◆ Description of the task ◆
Repeat the data below with no changes.

◆ Data provided ◆
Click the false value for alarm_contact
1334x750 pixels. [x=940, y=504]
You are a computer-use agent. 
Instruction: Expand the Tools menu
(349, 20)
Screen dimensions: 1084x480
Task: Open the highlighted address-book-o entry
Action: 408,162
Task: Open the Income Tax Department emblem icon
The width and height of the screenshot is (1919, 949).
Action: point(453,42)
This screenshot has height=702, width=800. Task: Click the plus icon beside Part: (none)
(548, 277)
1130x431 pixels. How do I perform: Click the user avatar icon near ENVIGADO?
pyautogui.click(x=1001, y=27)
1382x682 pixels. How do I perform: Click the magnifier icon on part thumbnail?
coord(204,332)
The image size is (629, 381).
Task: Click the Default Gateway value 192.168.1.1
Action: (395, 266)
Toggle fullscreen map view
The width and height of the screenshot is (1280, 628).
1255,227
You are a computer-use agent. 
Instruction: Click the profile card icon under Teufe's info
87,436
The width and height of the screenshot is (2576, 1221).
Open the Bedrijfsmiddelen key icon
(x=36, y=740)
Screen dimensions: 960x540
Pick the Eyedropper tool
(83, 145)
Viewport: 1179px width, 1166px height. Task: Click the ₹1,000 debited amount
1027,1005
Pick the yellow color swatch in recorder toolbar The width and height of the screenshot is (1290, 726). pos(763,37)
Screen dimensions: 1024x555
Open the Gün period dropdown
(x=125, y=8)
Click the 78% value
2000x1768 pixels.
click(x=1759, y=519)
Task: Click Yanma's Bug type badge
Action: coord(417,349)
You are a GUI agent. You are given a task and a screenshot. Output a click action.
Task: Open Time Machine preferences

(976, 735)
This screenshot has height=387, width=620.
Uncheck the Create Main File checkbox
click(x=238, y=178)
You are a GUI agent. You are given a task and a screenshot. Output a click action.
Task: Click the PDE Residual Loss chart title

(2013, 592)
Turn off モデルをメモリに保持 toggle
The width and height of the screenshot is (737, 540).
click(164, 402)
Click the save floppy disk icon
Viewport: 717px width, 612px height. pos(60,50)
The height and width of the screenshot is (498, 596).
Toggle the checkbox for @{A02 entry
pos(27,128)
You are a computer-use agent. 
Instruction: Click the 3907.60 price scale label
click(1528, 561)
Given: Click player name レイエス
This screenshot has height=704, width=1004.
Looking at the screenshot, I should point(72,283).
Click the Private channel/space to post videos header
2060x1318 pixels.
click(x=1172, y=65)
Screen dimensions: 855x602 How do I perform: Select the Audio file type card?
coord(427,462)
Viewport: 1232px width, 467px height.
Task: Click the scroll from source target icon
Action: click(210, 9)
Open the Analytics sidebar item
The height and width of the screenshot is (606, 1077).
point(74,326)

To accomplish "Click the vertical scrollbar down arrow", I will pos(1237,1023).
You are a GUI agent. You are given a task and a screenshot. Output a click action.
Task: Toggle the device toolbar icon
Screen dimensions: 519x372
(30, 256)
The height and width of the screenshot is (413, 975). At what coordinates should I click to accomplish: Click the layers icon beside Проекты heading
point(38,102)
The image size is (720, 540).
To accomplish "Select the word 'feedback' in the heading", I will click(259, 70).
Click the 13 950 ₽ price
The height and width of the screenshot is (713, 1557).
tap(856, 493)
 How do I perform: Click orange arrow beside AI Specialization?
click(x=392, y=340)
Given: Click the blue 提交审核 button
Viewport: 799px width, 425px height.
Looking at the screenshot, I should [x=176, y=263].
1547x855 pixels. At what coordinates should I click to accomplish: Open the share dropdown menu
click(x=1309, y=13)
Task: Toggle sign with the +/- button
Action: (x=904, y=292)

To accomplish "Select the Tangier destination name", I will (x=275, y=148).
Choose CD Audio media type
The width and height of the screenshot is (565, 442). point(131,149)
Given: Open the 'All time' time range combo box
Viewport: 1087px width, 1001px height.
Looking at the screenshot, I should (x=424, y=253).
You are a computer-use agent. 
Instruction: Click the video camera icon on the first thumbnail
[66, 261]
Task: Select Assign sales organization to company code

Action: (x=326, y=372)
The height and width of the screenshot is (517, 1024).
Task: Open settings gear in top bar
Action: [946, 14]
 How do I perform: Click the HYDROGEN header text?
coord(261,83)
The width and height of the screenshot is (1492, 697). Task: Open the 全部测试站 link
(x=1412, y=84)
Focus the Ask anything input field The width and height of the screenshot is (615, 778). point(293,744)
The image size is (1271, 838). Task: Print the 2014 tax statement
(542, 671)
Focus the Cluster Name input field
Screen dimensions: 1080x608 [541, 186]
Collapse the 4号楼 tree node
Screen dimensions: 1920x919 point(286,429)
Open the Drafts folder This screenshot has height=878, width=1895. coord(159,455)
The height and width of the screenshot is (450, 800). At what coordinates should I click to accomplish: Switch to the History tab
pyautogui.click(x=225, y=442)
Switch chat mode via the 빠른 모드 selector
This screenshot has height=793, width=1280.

◆ Final answer ◆
Click the false value for alarm_contact
1334x750 pixels. [x=940, y=504]
You are a computer-use agent. 
Instruction: Expand the Tools menu
(349, 20)
Screen dimensions: 1084x480
Task: Open the highlighted address-book-o entry
Action: 408,162
Task: Open the Income Tax Department emblem icon
The width and height of the screenshot is (1919, 949).
Action: point(453,42)
This screenshot has height=702, width=800. Task: Click the plus icon beside Part: (none)
(548, 277)
1130x431 pixels. How do I perform: Click the user avatar icon near ENVIGADO?
pyautogui.click(x=1001, y=27)
1382x682 pixels. How do I perform: Click the magnifier icon on part thumbnail?
coord(204,332)
The image size is (629, 381).
Task: Click the Default Gateway value 192.168.1.1
Action: (395, 266)
Toggle fullscreen map view
The width and height of the screenshot is (1280, 628).
1255,227
You are a computer-use agent. 
Instruction: Click the profile card icon under Teufe's info
87,436
The width and height of the screenshot is (2576, 1221).
Open the Bedrijfsmiddelen key icon
(x=36, y=740)
Screen dimensions: 960x540
Pick the Eyedropper tool
(83, 145)
Viewport: 1179px width, 1166px height. Task: Click the ₹1,000 debited amount
1027,1005
Pick the yellow color swatch in recorder toolbar The width and height of the screenshot is (1290, 726). pos(763,37)
Screen dimensions: 1024x555
Open the Gün period dropdown
(x=125, y=8)
Click the 78% value
2000x1768 pixels.
click(x=1759, y=519)
Task: Click Yanma's Bug type badge
Action: coord(417,349)
You are a GUI agent. You are given a task and a screenshot. Output a click action.
Task: Open Time Machine preferences

(976, 735)
This screenshot has height=387, width=620.
Uncheck the Create Main File checkbox
click(x=238, y=178)
You are a GUI agent. You are given a task and a screenshot. Output a click action.
Task: Click the PDE Residual Loss chart title

(2013, 592)
Turn off モデルをメモリに保持 toggle
The width and height of the screenshot is (737, 540).
click(164, 402)
Click the save floppy disk icon
Viewport: 717px width, 612px height. pos(60,50)
The height and width of the screenshot is (498, 596).
Toggle the checkbox for @{A02 entry
pos(27,128)
You are a computer-use agent. 
Instruction: Click the 3907.60 price scale label
click(1528, 561)
Given: Click player name レイエス
This screenshot has height=704, width=1004.
Looking at the screenshot, I should point(72,283).
Click the Private channel/space to post videos header
2060x1318 pixels.
click(x=1172, y=65)
Screen dimensions: 855x602 How do I perform: Select the Audio file type card?
coord(427,462)
Viewport: 1232px width, 467px height.
Task: Click the scroll from source target icon
Action: click(210, 9)
Open the Analytics sidebar item
The height and width of the screenshot is (606, 1077).
point(74,326)

To accomplish "Click the vertical scrollbar down arrow", I will pos(1237,1023).
You are a GUI agent. You are given a task and a screenshot. Output a click action.
Task: Toggle the device toolbar icon
Screen dimensions: 519x372
(30, 256)
The height and width of the screenshot is (413, 975). At what coordinates should I click to accomplish: Click the layers icon beside Проекты heading
point(38,102)
The image size is (720, 540).
To accomplish "Select the word 'feedback' in the heading", I will click(259, 70).
Click the 13 950 ₽ price
The height and width of the screenshot is (713, 1557).
tap(856, 493)
 How do I perform: Click orange arrow beside AI Specialization?
click(x=392, y=340)
Given: Click the blue 提交审核 button
Viewport: 799px width, 425px height.
Looking at the screenshot, I should [x=176, y=263].
1547x855 pixels. At what coordinates should I click to accomplish: Open the share dropdown menu
click(x=1309, y=13)
Task: Toggle sign with the +/- button
Action: (x=904, y=292)

To accomplish "Select the Tangier destination name", I will (x=275, y=148).
Choose CD Audio media type
The width and height of the screenshot is (565, 442). point(131,149)
Given: Open the 'All time' time range combo box
Viewport: 1087px width, 1001px height.
Looking at the screenshot, I should (x=424, y=253).
You are a computer-use agent. 
Instruction: Click the video camera icon on the first thumbnail
[66, 261]
Task: Select Assign sales organization to company code

Action: (x=326, y=372)
The height and width of the screenshot is (517, 1024).
Task: Open settings gear in top bar
Action: [946, 14]
 How do I perform: Click the HYDROGEN header text?
coord(261,83)
The width and height of the screenshot is (1492, 697). Task: Open the 全部测试站 link
(x=1412, y=84)
Focus the Ask anything input field The width and height of the screenshot is (615, 778). point(293,744)
The image size is (1271, 838). Task: Print the 2014 tax statement
(542, 671)
Focus the Cluster Name input field
Screen dimensions: 1080x608 [541, 186]
Collapse the 4号楼 tree node
Screen dimensions: 1920x919 point(286,429)
Open the Drafts folder This screenshot has height=878, width=1895. coord(159,455)
The height and width of the screenshot is (450, 800). At what coordinates should I click to accomplish: Switch to the History tab
pyautogui.click(x=225, y=442)
Switch chat mode via the 빠른 모드 selector
This screenshot has height=793, width=1280.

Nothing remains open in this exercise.